Group Methods (via `getGroup()` result)

User Agent Info

getName(): string - User agent name for this group.
getComment(): string[] - Associated comment from the Comment directive.
getRobotVersion(): string | undefined - Robots.txt specification version.
getVisitTime(): string | undefined - Recommended crawl time window.

Crawl Management

getCacheDelay(): number | undefined - Cache delay in seconds.
getCrawlDelay(): number | undefined - Crawl delay in seconds.
getRequestRates(): string[] - Request rate limitations.

Rule Access

getRules(): Rule[] - All rules (allow/disallow/noindex) for this group.
addRule(type: string, path: string): void - Add rule (throws if type missing, throws if path missing).

Specification Support

Full Support

User-agent groups and inheritance
Allow/Disallow directives
Wildcard pattern matching (*)
End-of-path matching ($)
Crawl-delay directives
Sitemap discovery
Case-insensitive matching
Default user-agent (*) handling
Multiple user-agent declarations
Rule precedence by specificity

Support

Node.js

robotstxt.js runs in all active Node versions (6.x+).

Browser Support

This library is written using modern JavaScript ES2015 (ES6) features.
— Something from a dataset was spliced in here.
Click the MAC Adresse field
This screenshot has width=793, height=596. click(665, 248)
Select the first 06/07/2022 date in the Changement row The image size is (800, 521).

It is expected to work in the following browser versions and later:

Browser	Minimum Supported Version
Desktop Browsers
Chrome	49
Edge	13
Firefox	45
Opera	36
Safari	14.1
Mobile Browsers
Chrome Android	49
Firefox for Android	45
Opera Android	36
Safari on iOS	14.5
Samsung Internet	5.0
WebView Android	49
WebView on iOS	14.5
Other
Node.js	6.13.0